While mining has not been undertaken in the East for some time, the extensive mining that occurred in the 1800s still impacts residents. For example, poorly conceived mine shafts that were not registered at the time have been known to reopen leaving holes in the ground. This is particularly true of properties around Black Hill as well as on the Hill itself, where walkers should not stray from established paths. Mullock piles, containing mine tailings, were once dispersed in order to flatten land for residential dwellings. This has led to elevated arsenic levels in the soil which necessitates residents in certain areas growing fruit and vegetables in elevated garden beds. Some lots on Morres Street North are still vacant because of the contamination.

==Facilities==
===Parks and commons===
Ballarat East is home to many parks, commons and reserves, as well as a golf course and historic oval. The parks include: Eastern Oval, once the only such park, Ballarat Wildlife Park, McKenzie Reserve, Len T. Fraser Reserve, Pennywright Park, Railway Reserve and Webb Avenue Park.

===Sporting===
At its furthest west point, East Ballarat is home to the historic Eastern Oval, with its Edwardian grandstands. The oval hosts Australian rules football and cricket matches and is the home of the Ballarat Cricket Association. The stadium is also home to the East Point Football Club of the Ballarat Football League and also the Golden Point Cricket Club and has been mooted as a potential Australian Football League venue. The recreational facility also includes netball courts, as well as the lawn bowls club, Ballarat East Bowling Club and other club facilities. Golfers play at the course of the Mount Xavier Golf Club on Fortune Street.

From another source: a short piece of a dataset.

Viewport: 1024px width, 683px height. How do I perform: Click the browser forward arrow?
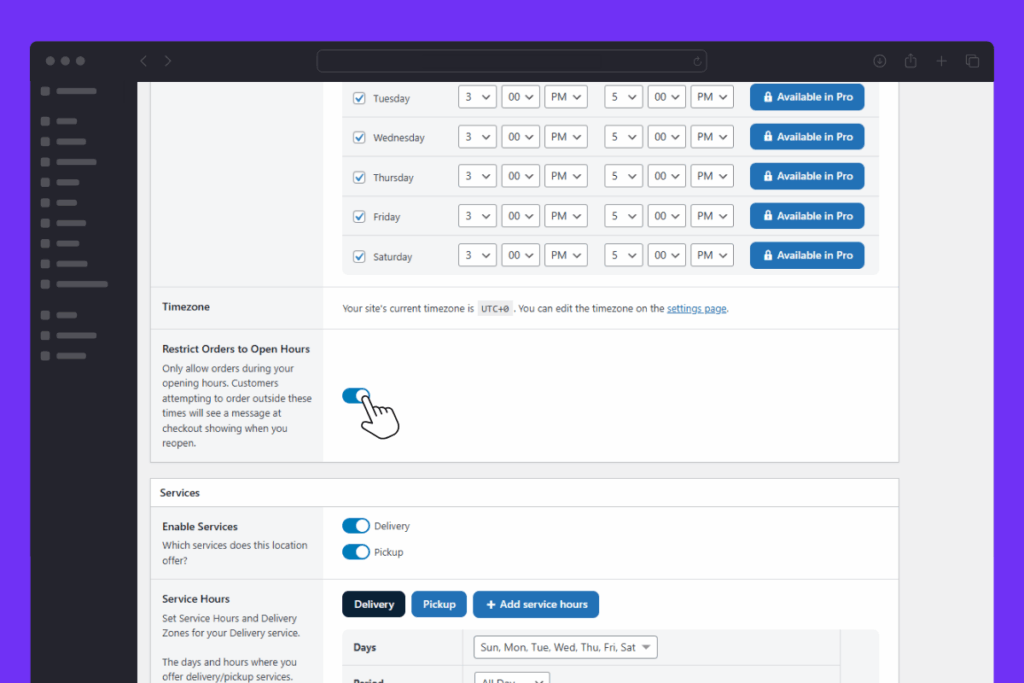pyautogui.click(x=167, y=61)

===Ballarat Community Garden===
Created in 2004, the community garden is located on the corner of Queen Street and Dyte Parade - near the old site of the old railway station - and is managed by the Ballarat City Council. Members have access to their own 3x3 metre bed, as well as sheds, toilets and chook yard. An annual harvest festival in autumn is held where locals can buy plants and produce.

===Transport===
The main form of transport is the automobile, as well as V/Line trains for commuters to Melbourne. The suburb has several key collector roads. The largest road is Victoria Street (named for Queen Victoria), a dual carriageway which forms the main eastern entrance to Ballarat. In the north is Humffray Street (named for local politician John Basson Humffray), which forms a major east–west route. In the west is Main Road and Barkly Street (named for the Victorian governor Sir Henry Barkly). Along the south is another major east–west route, Eureka Street. Buses provide the only means of public transport and several services are available. Route 8 (Eureka) and 9 (Canadian) travel along Eureka Street, while Route 7 (Brown Hill) service runs along Humffray and Victoria Streets. Route 10 (Buninyong) services part of the western edge along Main Road. Although the Ballarat-Melbourne railway runs the length of the suburb, the local railway station, once an important interchange, located near the Humffray Street level crossing, was closed in the 1960s and has been largely demolished. Ballarat railway station is located near the eastern boundary of Ballarat East and provides regular services to Ararat (The Overland to Adelaide), Maryborough and Melbourne Southern Cross.

=== Education and community ===
Ballarat East is home to Barkly Square, a community centre focusing on education, training and employment outcomes in the Central Highlands and surrounding regions.

The City of Ballarat, in partnership with BGT completed consultations with local community to design an integrated landscape plan and a vision for the site.